Saved data entries
BEGIN
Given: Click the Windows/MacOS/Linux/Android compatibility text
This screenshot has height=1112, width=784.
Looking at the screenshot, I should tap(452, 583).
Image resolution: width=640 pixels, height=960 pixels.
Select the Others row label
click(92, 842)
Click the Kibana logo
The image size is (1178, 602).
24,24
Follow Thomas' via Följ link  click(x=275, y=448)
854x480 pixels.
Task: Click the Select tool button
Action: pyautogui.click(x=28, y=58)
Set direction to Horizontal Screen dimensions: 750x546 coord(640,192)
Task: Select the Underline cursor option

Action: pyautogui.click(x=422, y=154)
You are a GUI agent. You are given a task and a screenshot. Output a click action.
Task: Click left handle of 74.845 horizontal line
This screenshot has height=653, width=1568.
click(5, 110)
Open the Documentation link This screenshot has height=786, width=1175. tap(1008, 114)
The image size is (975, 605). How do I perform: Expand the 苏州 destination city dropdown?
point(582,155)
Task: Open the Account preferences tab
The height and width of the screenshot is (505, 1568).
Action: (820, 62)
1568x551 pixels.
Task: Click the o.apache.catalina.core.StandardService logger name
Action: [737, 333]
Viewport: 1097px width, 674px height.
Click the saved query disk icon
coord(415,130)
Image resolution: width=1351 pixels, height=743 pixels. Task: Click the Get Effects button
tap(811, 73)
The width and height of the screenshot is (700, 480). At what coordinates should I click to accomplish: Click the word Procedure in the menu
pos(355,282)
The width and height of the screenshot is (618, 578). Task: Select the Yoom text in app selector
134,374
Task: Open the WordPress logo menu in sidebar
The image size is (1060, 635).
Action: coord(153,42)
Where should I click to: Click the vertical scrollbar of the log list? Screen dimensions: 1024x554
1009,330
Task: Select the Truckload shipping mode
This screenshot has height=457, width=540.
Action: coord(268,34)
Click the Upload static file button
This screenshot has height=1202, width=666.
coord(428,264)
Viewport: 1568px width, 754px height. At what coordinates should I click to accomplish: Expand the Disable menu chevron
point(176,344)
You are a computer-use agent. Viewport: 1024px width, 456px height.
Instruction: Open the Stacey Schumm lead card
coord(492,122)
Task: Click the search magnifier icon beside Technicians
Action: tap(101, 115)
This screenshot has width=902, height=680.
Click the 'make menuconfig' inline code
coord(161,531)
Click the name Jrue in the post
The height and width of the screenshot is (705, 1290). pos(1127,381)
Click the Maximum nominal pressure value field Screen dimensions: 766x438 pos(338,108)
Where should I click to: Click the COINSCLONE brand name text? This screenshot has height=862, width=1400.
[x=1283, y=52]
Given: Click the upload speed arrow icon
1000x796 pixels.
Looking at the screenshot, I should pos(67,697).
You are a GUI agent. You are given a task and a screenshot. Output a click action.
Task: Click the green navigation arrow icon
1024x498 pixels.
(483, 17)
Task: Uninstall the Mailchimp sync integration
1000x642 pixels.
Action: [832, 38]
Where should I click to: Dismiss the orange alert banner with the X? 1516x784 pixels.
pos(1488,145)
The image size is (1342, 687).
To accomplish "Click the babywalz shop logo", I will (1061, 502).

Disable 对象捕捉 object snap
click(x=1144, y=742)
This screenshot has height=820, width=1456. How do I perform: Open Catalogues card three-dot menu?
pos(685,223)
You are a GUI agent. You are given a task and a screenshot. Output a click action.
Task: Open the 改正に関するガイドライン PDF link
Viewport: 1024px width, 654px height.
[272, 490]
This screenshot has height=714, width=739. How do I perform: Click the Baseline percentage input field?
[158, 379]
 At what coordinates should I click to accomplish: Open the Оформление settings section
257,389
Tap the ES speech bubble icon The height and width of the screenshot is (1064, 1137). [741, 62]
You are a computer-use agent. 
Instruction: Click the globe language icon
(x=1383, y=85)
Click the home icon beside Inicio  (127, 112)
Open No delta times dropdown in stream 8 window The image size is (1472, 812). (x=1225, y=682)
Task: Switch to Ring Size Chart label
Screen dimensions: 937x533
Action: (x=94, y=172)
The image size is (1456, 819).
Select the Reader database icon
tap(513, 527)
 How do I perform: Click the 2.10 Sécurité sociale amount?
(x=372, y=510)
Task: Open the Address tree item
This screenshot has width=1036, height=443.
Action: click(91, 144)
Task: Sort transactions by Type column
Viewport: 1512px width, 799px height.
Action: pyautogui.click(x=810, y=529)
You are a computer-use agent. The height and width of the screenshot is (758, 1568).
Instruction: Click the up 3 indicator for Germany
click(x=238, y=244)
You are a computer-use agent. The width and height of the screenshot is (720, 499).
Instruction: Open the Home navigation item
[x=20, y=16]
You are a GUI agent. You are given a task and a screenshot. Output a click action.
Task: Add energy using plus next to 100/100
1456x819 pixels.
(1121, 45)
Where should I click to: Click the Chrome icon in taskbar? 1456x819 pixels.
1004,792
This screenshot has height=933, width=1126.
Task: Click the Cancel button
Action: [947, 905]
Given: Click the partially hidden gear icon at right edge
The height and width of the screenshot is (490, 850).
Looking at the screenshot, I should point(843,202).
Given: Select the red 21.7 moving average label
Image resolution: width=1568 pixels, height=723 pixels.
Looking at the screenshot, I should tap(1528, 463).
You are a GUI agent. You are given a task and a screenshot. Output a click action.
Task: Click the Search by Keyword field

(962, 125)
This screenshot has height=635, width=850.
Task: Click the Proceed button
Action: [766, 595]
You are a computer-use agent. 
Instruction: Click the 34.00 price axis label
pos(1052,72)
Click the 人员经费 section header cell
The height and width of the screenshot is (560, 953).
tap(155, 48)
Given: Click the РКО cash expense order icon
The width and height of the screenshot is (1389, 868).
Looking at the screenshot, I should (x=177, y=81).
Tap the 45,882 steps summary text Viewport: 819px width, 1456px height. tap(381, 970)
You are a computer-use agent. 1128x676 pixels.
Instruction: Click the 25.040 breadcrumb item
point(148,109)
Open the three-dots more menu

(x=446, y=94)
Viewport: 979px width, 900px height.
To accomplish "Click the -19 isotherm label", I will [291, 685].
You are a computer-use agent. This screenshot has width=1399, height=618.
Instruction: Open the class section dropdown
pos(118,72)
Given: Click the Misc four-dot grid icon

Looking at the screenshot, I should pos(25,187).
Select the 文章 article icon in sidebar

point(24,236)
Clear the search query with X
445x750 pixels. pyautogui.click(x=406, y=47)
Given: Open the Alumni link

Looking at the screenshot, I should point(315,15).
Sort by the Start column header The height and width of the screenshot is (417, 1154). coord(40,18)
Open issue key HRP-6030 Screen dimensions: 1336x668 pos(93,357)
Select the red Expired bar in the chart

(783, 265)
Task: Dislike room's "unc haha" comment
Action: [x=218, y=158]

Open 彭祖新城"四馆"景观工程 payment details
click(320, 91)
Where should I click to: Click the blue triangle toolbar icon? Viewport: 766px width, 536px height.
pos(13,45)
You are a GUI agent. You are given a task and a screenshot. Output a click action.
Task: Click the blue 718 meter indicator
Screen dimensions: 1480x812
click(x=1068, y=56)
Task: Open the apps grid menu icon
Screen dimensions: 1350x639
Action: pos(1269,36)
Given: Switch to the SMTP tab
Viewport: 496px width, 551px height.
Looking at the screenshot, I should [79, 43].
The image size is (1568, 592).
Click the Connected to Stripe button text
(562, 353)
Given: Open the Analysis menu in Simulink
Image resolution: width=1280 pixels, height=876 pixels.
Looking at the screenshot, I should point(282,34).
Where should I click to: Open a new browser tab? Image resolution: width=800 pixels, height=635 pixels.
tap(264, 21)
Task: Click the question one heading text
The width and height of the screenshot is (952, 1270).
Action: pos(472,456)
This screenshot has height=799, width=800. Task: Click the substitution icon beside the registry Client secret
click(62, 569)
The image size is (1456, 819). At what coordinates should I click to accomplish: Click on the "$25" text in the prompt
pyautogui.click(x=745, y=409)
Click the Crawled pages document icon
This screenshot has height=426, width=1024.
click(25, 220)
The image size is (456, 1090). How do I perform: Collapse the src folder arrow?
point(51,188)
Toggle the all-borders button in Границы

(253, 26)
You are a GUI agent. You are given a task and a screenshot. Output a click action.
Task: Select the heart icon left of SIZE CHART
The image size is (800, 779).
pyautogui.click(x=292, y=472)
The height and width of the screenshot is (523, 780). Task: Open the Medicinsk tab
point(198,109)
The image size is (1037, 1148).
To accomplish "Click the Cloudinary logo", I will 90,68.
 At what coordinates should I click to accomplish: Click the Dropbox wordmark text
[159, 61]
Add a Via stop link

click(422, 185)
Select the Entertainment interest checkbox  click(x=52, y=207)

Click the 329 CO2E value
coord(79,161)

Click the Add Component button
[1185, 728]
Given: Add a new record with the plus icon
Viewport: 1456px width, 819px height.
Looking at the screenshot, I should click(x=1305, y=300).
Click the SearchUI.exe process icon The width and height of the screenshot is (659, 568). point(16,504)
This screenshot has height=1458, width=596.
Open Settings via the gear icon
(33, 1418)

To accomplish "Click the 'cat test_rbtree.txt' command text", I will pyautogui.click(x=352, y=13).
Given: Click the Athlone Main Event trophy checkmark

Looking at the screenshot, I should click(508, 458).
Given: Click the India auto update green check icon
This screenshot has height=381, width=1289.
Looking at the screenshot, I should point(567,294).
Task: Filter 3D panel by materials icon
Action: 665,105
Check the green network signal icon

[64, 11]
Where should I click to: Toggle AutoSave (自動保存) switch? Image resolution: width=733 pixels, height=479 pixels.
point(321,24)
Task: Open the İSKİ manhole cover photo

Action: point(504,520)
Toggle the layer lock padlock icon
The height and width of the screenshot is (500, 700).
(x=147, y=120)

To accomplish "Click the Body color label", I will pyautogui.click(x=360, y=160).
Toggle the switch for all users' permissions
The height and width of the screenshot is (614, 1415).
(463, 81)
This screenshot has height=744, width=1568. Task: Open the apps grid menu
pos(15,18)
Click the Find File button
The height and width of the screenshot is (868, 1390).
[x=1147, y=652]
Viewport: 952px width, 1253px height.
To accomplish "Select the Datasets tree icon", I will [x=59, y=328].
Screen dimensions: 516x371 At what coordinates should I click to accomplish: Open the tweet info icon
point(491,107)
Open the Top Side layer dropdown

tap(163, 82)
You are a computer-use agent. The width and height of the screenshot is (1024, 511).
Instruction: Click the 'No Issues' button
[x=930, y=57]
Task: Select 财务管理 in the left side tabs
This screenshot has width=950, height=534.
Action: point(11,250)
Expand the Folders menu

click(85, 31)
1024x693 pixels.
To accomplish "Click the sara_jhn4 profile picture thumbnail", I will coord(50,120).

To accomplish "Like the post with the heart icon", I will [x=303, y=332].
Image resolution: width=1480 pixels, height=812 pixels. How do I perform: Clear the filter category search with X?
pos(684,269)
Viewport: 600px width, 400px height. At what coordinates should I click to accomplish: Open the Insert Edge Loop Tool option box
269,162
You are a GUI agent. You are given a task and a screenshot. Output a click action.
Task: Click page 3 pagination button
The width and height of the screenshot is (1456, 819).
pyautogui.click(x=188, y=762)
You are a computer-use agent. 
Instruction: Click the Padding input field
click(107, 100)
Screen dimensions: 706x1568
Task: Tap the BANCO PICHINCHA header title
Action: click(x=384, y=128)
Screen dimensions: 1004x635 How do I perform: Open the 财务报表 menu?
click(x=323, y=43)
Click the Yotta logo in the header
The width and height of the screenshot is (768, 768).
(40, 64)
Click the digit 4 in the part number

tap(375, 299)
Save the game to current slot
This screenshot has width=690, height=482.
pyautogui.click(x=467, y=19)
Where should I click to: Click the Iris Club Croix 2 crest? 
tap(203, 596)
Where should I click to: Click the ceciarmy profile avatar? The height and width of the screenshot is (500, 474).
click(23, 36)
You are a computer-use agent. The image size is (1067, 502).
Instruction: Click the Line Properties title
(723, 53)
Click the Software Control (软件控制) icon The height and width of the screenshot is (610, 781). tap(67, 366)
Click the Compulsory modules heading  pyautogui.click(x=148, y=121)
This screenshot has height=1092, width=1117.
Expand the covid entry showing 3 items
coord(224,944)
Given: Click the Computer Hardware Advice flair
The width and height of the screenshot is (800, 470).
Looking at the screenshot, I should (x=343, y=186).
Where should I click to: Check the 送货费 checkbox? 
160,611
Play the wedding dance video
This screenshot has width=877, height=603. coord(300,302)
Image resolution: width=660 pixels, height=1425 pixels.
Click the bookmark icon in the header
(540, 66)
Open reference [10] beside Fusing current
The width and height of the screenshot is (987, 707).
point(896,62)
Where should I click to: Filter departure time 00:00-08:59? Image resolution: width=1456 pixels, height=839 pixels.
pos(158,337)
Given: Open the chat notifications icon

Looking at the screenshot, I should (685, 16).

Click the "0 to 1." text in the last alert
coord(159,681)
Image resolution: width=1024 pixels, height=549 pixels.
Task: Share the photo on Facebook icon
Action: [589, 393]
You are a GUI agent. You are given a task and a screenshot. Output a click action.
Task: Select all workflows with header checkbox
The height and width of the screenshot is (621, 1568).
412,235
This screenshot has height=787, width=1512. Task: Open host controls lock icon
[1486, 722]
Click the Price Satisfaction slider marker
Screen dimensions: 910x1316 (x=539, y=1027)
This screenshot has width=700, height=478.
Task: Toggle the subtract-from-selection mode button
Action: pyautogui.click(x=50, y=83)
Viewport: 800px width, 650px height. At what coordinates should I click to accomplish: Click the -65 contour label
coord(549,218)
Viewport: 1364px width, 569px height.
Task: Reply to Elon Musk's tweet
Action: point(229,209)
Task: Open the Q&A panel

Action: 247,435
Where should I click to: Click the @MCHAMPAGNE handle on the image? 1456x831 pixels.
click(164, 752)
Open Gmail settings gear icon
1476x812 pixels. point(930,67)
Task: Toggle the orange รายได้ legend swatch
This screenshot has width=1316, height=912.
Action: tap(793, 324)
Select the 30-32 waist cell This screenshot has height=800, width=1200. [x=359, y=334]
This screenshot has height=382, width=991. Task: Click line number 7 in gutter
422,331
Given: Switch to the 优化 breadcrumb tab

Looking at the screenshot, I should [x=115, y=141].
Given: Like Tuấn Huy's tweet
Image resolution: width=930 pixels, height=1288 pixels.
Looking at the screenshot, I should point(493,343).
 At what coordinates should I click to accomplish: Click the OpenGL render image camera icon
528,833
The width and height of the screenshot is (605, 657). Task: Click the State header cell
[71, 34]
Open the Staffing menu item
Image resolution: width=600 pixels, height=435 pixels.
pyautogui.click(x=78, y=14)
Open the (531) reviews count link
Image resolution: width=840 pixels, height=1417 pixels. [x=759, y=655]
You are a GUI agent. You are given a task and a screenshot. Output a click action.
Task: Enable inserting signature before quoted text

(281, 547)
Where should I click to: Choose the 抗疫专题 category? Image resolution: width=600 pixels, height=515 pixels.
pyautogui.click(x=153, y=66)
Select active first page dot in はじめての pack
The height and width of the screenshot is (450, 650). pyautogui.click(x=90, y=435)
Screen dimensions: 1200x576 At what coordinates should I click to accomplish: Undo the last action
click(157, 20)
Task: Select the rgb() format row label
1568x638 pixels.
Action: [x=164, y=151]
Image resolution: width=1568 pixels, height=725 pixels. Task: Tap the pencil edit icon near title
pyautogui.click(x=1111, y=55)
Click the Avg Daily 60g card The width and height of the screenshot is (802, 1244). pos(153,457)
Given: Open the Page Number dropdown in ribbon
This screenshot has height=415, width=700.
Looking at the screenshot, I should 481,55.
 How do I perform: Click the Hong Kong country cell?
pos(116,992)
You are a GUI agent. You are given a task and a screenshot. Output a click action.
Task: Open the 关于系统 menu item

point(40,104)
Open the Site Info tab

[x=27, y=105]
END
▸ The task
I'd like an exact copy of the lines above, from the very first one through the line that contains "Task: Select the Truckload shipping mode", with nothing else added.

▸ Expected answer
Given: Click the Windows/MacOS/Linux/Android compatibility text
This screenshot has height=1112, width=784.
Looking at the screenshot, I should tap(452, 583).
Image resolution: width=640 pixels, height=960 pixels.
Select the Others row label
click(92, 842)
Click the Kibana logo
The image size is (1178, 602).
24,24
Follow Thomas' via Följ link  click(x=275, y=448)
854x480 pixels.
Task: Click the Select tool button
Action: pyautogui.click(x=28, y=58)
Set direction to Horizontal Screen dimensions: 750x546 coord(640,192)
Task: Select the Underline cursor option

Action: pyautogui.click(x=422, y=154)
You are a GUI agent. You are given a task and a screenshot. Output a click action.
Task: Click left handle of 74.845 horizontal line
This screenshot has height=653, width=1568.
click(5, 110)
Open the Documentation link This screenshot has height=786, width=1175. tap(1008, 114)
The image size is (975, 605). How do I perform: Expand the 苏州 destination city dropdown?
point(582,155)
Task: Open the Account preferences tab
The height and width of the screenshot is (505, 1568).
Action: (820, 62)
1568x551 pixels.
Task: Click the o.apache.catalina.core.StandardService logger name
Action: [737, 333]
Viewport: 1097px width, 674px height.
Click the saved query disk icon
coord(415,130)
Image resolution: width=1351 pixels, height=743 pixels. Task: Click the Get Effects button
tap(811, 73)
The width and height of the screenshot is (700, 480). At what coordinates should I click to accomplish: Click the word Procedure in the menu
pos(355,282)
The width and height of the screenshot is (618, 578). Task: Select the Yoom text in app selector
134,374
Task: Open the WordPress logo menu in sidebar
The image size is (1060, 635).
Action: coord(153,42)
Where should I click to: Click the vertical scrollbar of the log list? Screen dimensions: 1024x554
1009,330
Task: Select the Truckload shipping mode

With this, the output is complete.